Asbestos, which has been used for, quite literally, thousands of years as a fire-retardant and insulation material has long been connected to sickness, though not necessarily cancer until the last 50 years. Once asbestos was classified as a known carcinogen, the Environmental Protection Agency and Consumer Product Safety Commission imposed strict regulation on its use in commercial and industrial products. Unfortunately, many of the companies producing asbestos products were well aware of the hazards which asbestos posed and continued to expose workers and laborers to the harmful asbestos fibers.
Asbestos cancer diagnosis is difficult due to the symptoms of the disease mimicking those of other illnesses.Asbestos cancer diagnosis, including diagnosis of mesothelioma and lung carcinoma, can be difficult because symptoms of the disease can closely mimic those of other more minor respiratory complications. Symptoms, such as shortness of breath, chest pain, or chronic cough may lead physicians to suspect mesothelioma, particularly if the patient has a known asbestos exposure history.

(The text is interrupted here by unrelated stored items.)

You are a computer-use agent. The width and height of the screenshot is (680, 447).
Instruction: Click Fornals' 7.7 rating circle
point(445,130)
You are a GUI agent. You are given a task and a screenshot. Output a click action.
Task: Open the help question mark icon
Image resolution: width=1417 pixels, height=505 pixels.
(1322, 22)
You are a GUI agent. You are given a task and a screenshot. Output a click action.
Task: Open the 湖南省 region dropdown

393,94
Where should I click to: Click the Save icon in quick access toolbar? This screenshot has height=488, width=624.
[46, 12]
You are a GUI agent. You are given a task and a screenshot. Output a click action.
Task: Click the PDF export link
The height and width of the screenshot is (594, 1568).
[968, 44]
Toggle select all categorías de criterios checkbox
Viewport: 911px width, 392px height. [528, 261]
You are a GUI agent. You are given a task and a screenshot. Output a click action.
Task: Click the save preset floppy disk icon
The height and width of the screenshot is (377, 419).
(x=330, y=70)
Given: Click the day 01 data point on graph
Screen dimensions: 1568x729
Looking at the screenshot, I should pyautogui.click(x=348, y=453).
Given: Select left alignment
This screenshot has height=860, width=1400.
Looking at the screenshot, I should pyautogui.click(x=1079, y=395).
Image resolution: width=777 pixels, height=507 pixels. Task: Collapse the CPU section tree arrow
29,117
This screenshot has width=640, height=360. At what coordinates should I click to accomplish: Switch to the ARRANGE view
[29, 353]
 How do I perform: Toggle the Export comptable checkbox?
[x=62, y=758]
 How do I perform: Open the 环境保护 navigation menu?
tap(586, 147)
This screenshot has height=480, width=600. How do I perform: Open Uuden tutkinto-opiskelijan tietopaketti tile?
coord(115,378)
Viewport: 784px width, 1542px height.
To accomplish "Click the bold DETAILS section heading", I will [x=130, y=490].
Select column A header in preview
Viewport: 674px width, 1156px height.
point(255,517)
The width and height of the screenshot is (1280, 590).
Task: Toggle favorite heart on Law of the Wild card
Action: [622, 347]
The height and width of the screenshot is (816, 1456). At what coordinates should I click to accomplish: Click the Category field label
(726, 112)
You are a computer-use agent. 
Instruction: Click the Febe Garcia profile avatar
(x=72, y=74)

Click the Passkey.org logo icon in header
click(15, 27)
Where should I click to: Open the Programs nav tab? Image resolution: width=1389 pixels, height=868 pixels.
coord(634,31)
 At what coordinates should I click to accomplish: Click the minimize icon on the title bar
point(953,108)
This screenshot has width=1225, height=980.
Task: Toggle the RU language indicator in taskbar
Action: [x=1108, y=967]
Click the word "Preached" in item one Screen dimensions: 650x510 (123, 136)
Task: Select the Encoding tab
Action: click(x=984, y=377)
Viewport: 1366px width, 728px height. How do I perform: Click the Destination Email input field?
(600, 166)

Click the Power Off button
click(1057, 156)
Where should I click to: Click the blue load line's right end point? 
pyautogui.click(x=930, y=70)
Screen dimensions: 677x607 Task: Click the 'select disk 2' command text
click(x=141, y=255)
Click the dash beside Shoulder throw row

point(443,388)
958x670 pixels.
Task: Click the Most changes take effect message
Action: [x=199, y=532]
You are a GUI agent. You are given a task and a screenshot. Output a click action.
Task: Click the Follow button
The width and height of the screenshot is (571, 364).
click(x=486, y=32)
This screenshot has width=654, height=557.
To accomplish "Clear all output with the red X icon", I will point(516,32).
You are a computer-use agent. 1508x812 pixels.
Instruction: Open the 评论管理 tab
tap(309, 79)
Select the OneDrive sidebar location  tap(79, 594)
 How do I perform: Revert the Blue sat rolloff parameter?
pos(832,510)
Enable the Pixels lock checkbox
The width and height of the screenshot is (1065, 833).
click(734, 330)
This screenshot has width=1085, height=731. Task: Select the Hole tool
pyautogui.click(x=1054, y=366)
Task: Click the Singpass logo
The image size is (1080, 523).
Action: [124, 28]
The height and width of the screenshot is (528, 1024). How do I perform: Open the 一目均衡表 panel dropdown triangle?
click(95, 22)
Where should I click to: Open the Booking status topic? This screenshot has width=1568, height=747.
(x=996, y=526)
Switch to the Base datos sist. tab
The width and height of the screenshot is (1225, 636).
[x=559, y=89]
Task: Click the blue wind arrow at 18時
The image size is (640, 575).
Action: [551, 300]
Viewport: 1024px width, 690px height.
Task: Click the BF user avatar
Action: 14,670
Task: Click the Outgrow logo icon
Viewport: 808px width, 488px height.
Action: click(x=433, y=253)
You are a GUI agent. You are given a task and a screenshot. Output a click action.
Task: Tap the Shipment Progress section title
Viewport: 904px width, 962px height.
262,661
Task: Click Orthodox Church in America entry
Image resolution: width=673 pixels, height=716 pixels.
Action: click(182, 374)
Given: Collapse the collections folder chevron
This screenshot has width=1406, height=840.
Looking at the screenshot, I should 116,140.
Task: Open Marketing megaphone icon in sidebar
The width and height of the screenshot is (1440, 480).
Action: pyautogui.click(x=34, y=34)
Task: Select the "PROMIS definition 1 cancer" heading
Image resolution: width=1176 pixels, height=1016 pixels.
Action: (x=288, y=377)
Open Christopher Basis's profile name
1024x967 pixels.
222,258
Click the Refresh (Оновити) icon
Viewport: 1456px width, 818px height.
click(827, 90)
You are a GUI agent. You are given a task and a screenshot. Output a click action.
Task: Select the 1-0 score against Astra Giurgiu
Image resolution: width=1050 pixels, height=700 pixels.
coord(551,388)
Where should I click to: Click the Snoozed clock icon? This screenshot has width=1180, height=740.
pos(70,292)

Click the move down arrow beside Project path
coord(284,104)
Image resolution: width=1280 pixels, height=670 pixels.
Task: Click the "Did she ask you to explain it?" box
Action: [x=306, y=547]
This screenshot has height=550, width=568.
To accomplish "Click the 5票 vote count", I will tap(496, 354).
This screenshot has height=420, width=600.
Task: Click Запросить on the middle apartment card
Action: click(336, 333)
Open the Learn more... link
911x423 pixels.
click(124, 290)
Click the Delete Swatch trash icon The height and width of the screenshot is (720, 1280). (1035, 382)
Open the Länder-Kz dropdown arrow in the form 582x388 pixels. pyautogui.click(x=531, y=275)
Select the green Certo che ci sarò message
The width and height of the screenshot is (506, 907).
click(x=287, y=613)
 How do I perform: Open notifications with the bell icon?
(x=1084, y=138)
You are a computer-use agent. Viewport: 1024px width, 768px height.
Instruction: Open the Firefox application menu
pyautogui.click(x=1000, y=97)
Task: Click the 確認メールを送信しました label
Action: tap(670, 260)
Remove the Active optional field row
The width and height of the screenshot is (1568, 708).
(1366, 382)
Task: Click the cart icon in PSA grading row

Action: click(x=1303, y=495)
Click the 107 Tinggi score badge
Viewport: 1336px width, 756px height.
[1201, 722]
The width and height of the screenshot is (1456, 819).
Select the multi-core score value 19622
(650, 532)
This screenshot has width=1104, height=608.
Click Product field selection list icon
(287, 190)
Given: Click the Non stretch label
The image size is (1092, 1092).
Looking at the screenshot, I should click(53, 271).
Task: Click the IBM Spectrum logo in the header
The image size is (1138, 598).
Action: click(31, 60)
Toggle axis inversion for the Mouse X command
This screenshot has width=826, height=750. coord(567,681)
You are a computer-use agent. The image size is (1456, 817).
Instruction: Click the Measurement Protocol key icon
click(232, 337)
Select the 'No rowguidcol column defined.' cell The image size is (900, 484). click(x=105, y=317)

Diagnostic tools include CT scans and MRIs for patients where asbestos cancer is suspected. In most cases, these imaging scans will be able to provide a picture of the tumor, but a biopsy will likely be required to determine a conclusive diagnosis of mesothelioma rather than other lung carcinomas. In cases where pleural or peritoneal effusions have manifested in the patient, draining these and extracting the fluid through pleurocentesis can allow oncologists to test the fluid for the presence of malignant cells.